The details reporters choose to emphasize can make a big difference in the weight a reader assigns to a story, and Ken Block’s just-released report on voter registrations and potential fraud provides a good example.

Katherine Gregg’s Providence Journal article seems to me to emphasize Block’s finding that more than 30% of registered voters (143,111) in Rhode Island “did not register to vote with either a Social Security number or driver’s license number.”  Kim Kalunian on WPRI doesn’t even mention that number, focusing instead on the 100 Rhode Islanders who seem to have voted in two places and 225 who registered at non-residential addresses.

That’s quite a spread on the magnitude of the issue.

Most of the 143,111 voters who didn’t register with a Social Security number or driver’s license did so before that was a requirement in the law, so to me, the key number is 22,389.  That’s the number of people who registered without those numbers after the law supposedly required it.  Numbers in the tens of thousands are clearly within the range of having real effects on Rhode Island races.

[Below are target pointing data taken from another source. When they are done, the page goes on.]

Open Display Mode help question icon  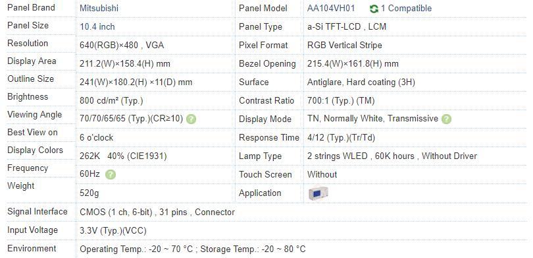(x=446, y=119)
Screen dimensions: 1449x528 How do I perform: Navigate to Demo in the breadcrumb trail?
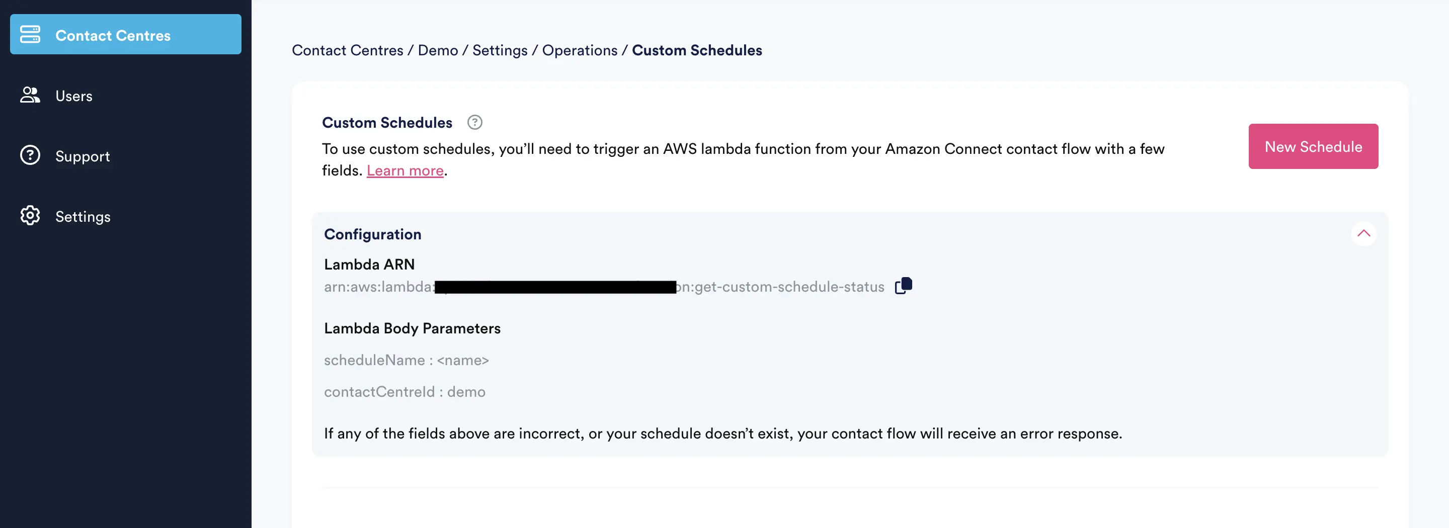[x=438, y=50]
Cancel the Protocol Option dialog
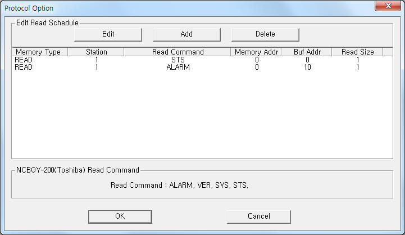405x235 pixels. (x=258, y=216)
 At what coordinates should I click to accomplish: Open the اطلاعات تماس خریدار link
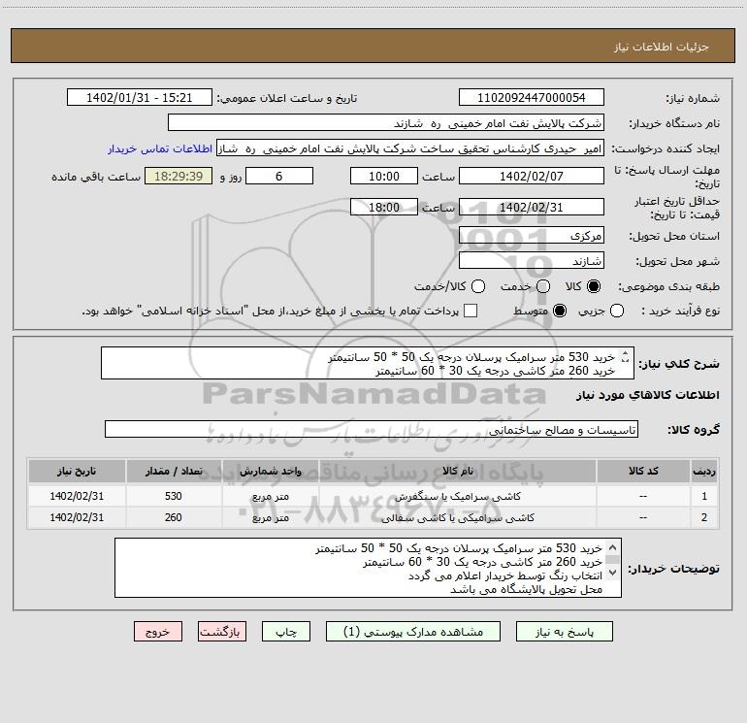coord(160,148)
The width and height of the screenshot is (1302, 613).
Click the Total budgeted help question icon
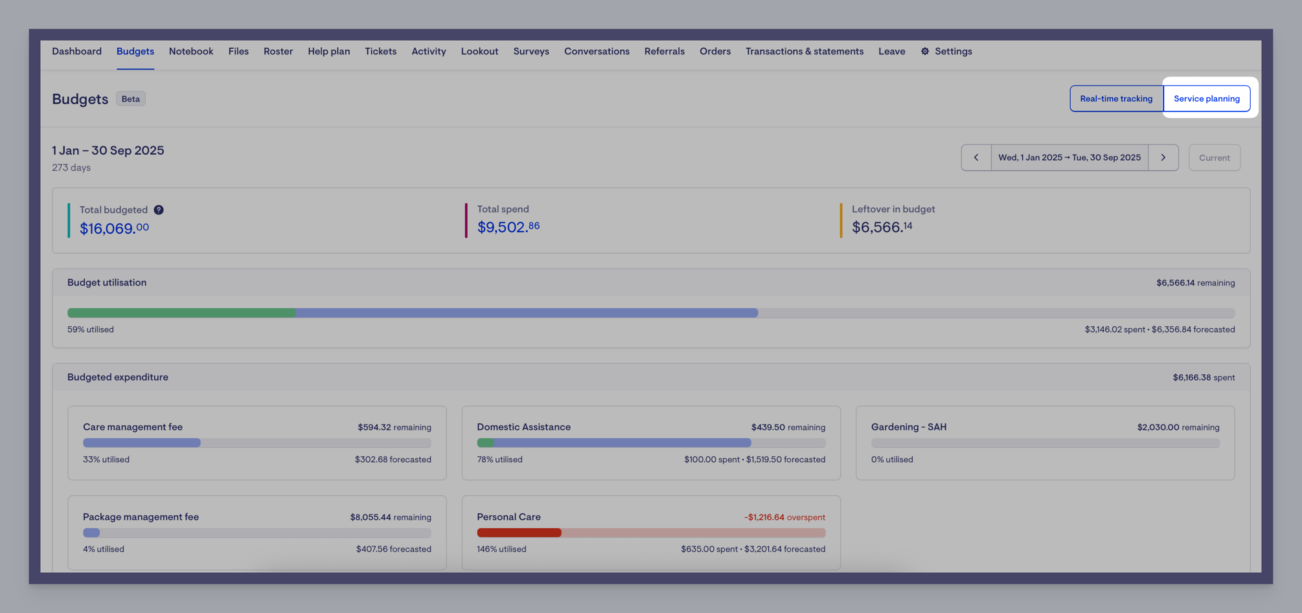point(159,210)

Tie that with Block’s description of registration process’s clear vulnerabilities:

A letter would be sent by the U.S. postal service to the address provided on the voter registration application [that had been submitted via mail]. If the letter is not returned as undeliverable, then the applicant is duly registered and no further checks would be performed unless the registration was challenged by a person or entity outside of government. If the letter was returned as undeliverable or if the improperly listed commercial business returned the letter with a postal comment that the registering individual did not live at that address, then the application would be put on hold.

Assuming the John Jacob Jingleheimer Schmidt voter application was approved, the individual claiming to be Schmidt would need to provide a photo ID to obtain a state-issued voter ID card in order to then cast an actual vote. Schmidt could obtain a voter ID card by submitting a wide range of identity items that fail to meet the social security number and driver’s license number threshold outlined in the federal HAVA law, such as a gym membership photo ID.

The kicker is that nobody would check that such a gym actually exists.  So, somebody intending voter fraud could send in a registration form using any address that would be unlikely to bounce and then complete the registration with a fake ID card from a fictional business printed at Staples.